Entries on finding words and elements
┌────────

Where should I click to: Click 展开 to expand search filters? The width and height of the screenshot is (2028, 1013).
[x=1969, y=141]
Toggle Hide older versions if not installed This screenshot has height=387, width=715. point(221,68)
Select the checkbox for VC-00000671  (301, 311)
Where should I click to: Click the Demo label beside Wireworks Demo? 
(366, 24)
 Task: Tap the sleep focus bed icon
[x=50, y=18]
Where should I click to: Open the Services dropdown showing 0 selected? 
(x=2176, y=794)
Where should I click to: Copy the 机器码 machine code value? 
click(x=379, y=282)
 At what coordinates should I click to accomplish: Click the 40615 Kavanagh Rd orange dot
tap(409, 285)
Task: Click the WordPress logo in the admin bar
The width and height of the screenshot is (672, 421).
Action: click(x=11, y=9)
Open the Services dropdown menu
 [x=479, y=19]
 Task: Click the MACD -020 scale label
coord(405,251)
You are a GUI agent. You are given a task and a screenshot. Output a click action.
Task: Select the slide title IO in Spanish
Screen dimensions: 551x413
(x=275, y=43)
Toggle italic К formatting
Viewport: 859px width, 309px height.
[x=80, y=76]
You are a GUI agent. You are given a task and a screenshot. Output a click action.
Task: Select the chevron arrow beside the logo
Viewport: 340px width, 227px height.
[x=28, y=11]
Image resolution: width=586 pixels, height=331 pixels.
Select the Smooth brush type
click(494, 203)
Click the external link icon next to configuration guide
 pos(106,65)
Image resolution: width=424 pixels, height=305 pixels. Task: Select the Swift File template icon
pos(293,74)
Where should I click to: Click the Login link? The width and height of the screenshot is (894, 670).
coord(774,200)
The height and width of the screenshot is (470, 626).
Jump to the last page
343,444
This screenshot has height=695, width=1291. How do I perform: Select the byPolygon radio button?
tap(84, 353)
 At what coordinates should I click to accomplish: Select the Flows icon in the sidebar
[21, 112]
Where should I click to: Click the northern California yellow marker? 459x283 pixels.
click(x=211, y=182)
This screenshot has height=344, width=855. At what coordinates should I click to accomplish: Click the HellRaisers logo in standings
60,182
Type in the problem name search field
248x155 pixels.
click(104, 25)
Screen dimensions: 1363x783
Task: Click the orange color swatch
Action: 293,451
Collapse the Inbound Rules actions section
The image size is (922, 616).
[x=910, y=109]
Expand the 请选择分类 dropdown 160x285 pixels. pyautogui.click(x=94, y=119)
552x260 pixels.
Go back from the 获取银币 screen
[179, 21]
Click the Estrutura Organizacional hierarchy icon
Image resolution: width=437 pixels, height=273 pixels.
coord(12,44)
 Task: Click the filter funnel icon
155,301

└────────

Exercise prompt:
Convert all of the items above into a JSON array of strings, one string per line, with blank lines left out.

In response:
[
  "Where should I click to: Click 展开 to expand search filters? The width and height of the screenshot is (2028, 1013).",
  "[x=1969, y=141]",
  "Toggle Hide older versions if not installed This screenshot has height=387, width=715. point(221,68)",
  "Select the checkbox for VC-00000671  (301, 311)",
  "Where should I click to: Click the Demo label beside Wireworks Demo? ",
  "(366, 24)",
  " Task: Tap the sleep focus bed icon",
  "[x=50, y=18]",
  "Where should I click to: Open the Services dropdown showing 0 selected? ",
  "(x=2176, y=794)",
  "Where should I click to: Copy the 机器码 machine code value? ",
  "click(x=379, y=282)",
  " At what coordinates should I click to accomplish: Click the 40615 Kavanagh Rd orange dot",
  "tap(409, 285)",
  "Task: Click the WordPress logo in the admin bar",
  "The width and height of the screenshot is (672, 421).",
  "Action: click(x=11, y=9)",
  "Open the Services dropdown menu",
  " [x=479, y=19]",
  " Task: Click the MACD -020 scale label",
  "coord(405,251)",
  "You are a GUI agent. You are given a task and a screenshot. Output a click action.",
  "Task: Select the slide title IO in Spanish",
  "Screen dimensions: 551x413",
  "(x=275, y=43)",
  "Toggle italic К formatting",
  "Viewport: 859px width, 309px height.",
  "[x=80, y=76]",
  "You are a GUI agent. You are given a task and a screenshot. Output a click action.",
  "Task: Select the chevron arrow beside the logo",
  "Viewport: 340px width, 227px height.",
  "[x=28, y=11]",
  "Image resolution: width=586 pixels, height=331 pixels.",
  "Select the Smooth brush type",
  "click(494, 203)",
  "Click the external link icon next to configuration guide",
  " pos(106,65)",
  "Image resolution: width=424 pixels, height=305 pixels. Task: Select the Swift File template icon",
  "pos(293,74)",
  "Where should I click to: Click the Login link? The width and height of the screenshot is (894, 670).",
  "coord(774,200)",
  "The height and width of the screenshot is (470, 626).",
  "Jump to the last page",
  "343,444",
  "This screenshot has height=695, width=1291. How do I perform: Select the byPolygon radio button?",
  "tap(84, 353)",
  " At what coordinates should I click to accomplish: Select the Flows icon in the sidebar",
  "[21, 112]",
  "Where should I click to: Click the northern California yellow marker? 459x283 pixels.",
  "click(x=211, y=182)",
  "This screenshot has height=344, width=855. At what coordinates should I click to accomplish: Click the HellRaisers logo in standings",
  "60,182",
  "Type in the problem name search field",
  "248x155 pixels.",
  "click(104, 25)",
  "Screen dimensions: 1363x783",
  "Task: Click the orange color swatch",
  "Action: 293,451",
  "Collapse the Inbound Rules actions section",
  "The image size is (922, 616).",
  "[x=910, y=109]",
  "Expand the 请选择分类 dropdown 160x285 pixels. pyautogui.click(x=94, y=119)",
  "552x260 pixels.",
  "Go back from the 获取银币 screen",
  "[179, 21]",
  "Click the Estrutura Organizacional hierarchy icon",
  "Image resolution: width=437 pixels, height=273 pixels.",
  "coord(12,44)",
  " Task: Click the filter funnel icon",
  "155,301"
]